● ENTRIES SHOWN
= Beginning of Section =

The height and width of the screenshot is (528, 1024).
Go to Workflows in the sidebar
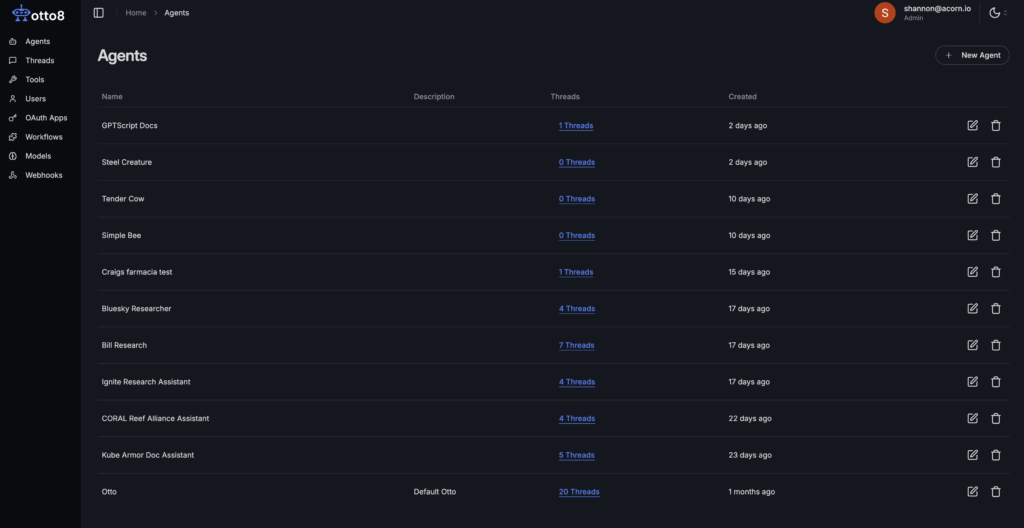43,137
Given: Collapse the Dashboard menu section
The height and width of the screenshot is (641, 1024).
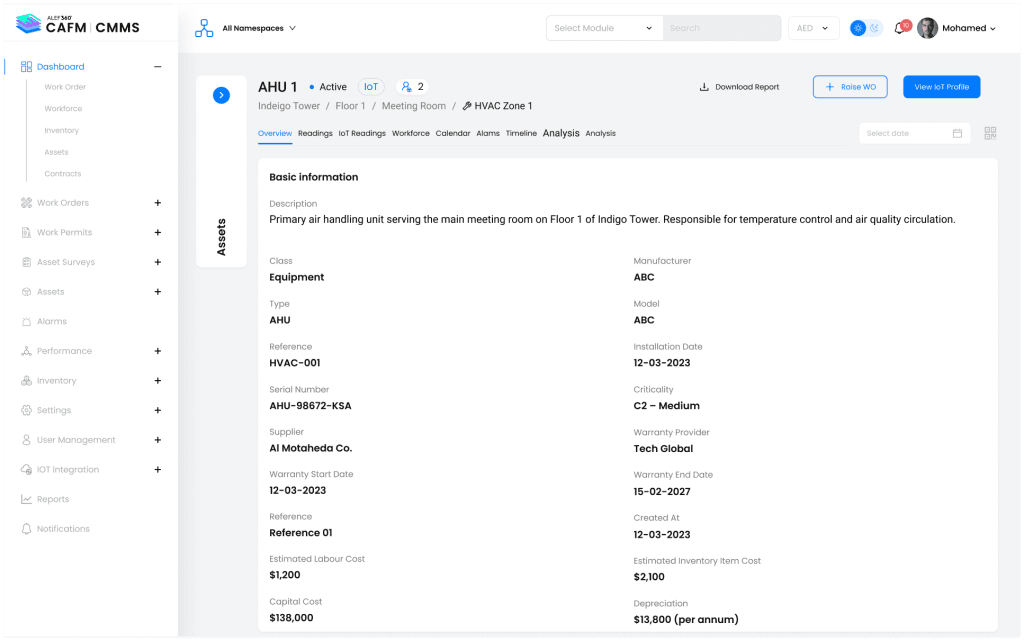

= End of Section =
= Beginning of Section =

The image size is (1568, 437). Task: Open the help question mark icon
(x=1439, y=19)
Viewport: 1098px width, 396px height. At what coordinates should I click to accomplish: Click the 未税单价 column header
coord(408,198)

= End of Section =
= Beginning of Section =

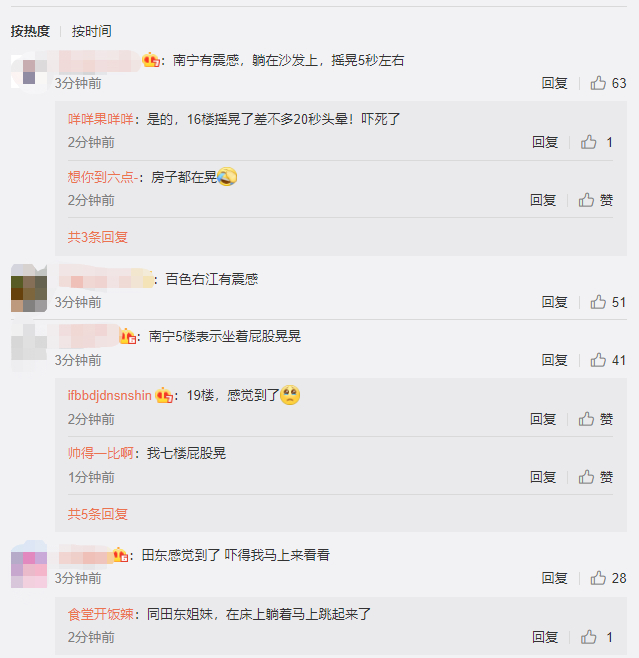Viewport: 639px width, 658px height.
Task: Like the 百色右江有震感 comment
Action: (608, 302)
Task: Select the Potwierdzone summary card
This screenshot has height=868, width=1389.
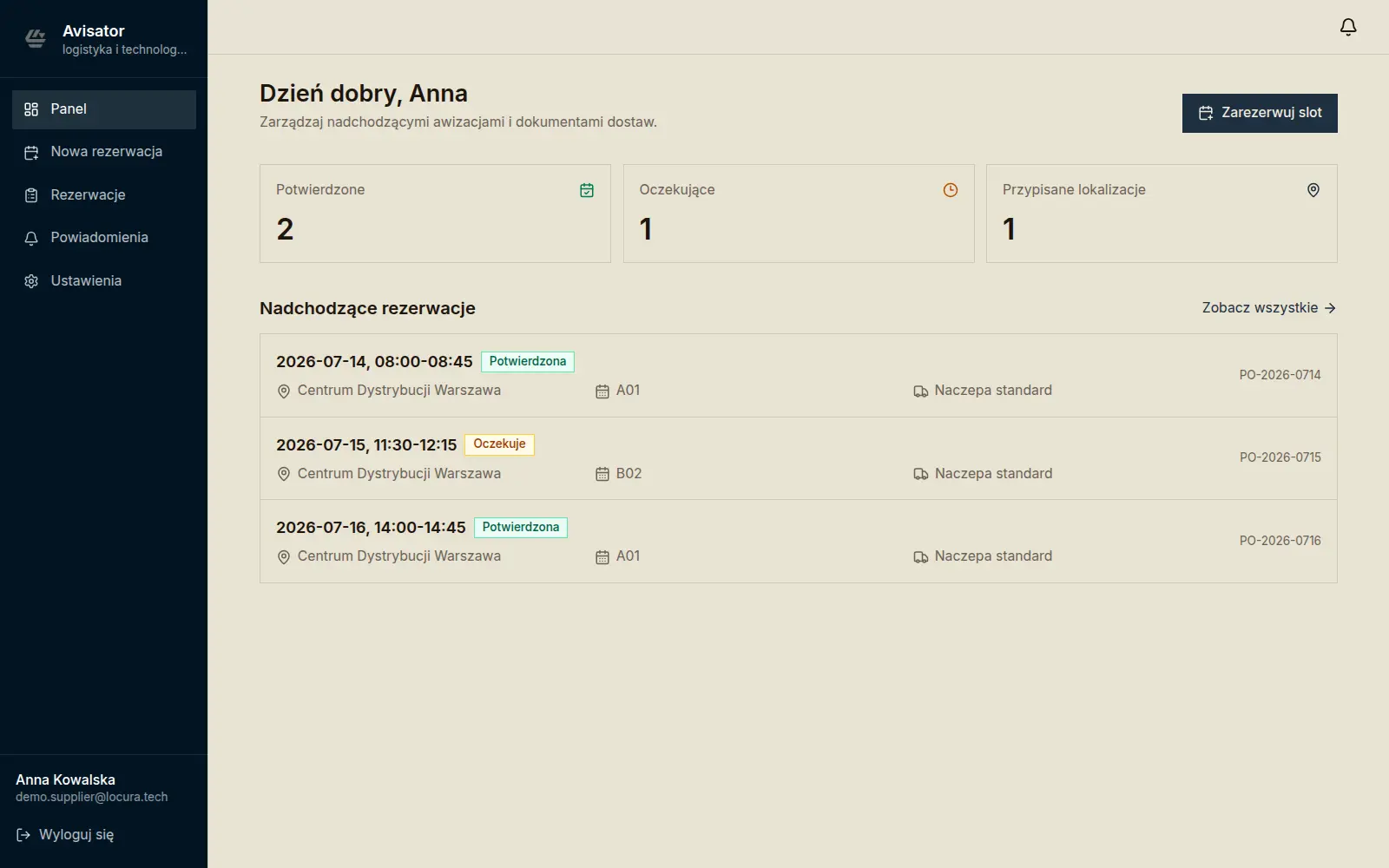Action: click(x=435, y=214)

= End of Section =

● WORK ORDER
Among the entries above, take the line with "Go to Workflows in the sidebar", the line with "The height and width of the screenshot is (641, 1024).", and all the lines between them, and restate them word for word without pictures.

● THE ANSWER
Go to Workflows in the sidebar
43,137
Given: Collapse the Dashboard menu section
The height and width of the screenshot is (641, 1024).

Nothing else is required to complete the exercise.